Die Asche von Jean Jaurès wird in das Panthéon überführt.

Ein Rundschreiben vom 25. September 1924 des Innenministers Camille Chautemps an die Präfekten erkannte de facto die Gewerkschaften des öffentlichen Dienstes an.[13] Am 23. November wurde die Asche von Jean Jaurès in das Panthéon überführt.

Am 16. Januar 1925 wurde das Dekret über die Gründung des Wirtschafts- und Sozialrats[A 1] (Conseil économique, social et environnemental)verabschiedet.[13] Die Regierung Herriot ließ eine Reihe von Sozialmaßnahmen verabschieden. Die Kammer stimmte für die Ausweitung des Acht-Stunden-Gesetzes und erweiterte die kostenlose Aufnahme von Schülern in Gymnasien und Collèges mit freien Plätzen. Außerdem wurde ein Steuergesetz zur Einführung der Ausbildungssteuer verabschiedet.[14]

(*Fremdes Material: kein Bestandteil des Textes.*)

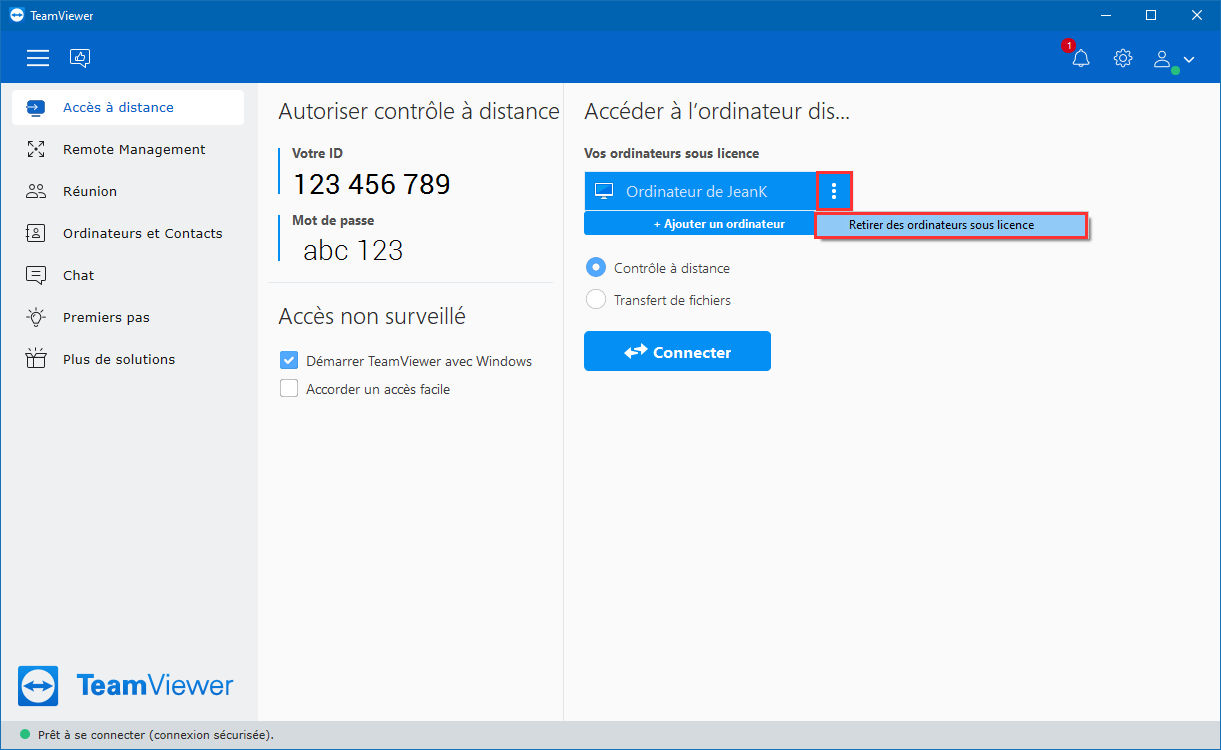Screen dimensions: 1221x750
Task: Expand the user account dropdown arrow
Action: tap(1188, 59)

Die Regierung von Herriot stürzte im April infolge der Währungskrise. Die Obergrenze der Vorschüsse der Banque de France an den Staat wurde überschritten. Herriot erwog eine Kapitalsteuer, scheiterte aber an den Banken, und im April zeigte die Bilanz der Banque de France, die die Situation bis dahin verschleiert hatte, dass die gesetzliche Obergrenze für die Vorschüsse an die Staatskasse überschritten war. Im Senat überstimmt, trat Herriot zurück.[14]

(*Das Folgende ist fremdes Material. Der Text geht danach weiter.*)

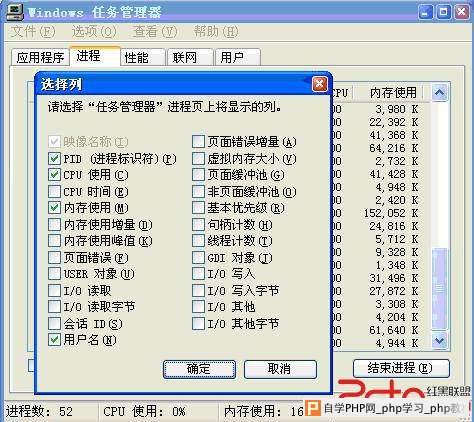Check the 虚拟内存大小 checkbox

[x=198, y=158]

Die Londoner Konferenz von Juli und August 1924 und der daraus folgende Dawes-Plan regelte die deutschen Reparationszahlungen neu. Dies führte zum 1. September zum Rückzug französischer Truppen aus dem Ruhrgebiet. Im Oktober 1924 erkannte Frankreich die Sowjetunion diplomatisch an.[15]

Frankreich und das Vereinigte Königreich initiierten 1924 mit dem Genfer Protokoll im Völkerbund ein Verfahren zur friedlichen Beilegung internationaler Streitigkeiten, das allerdings in der Folge von britischen Regierung nicht ratifiziert wurde.[16]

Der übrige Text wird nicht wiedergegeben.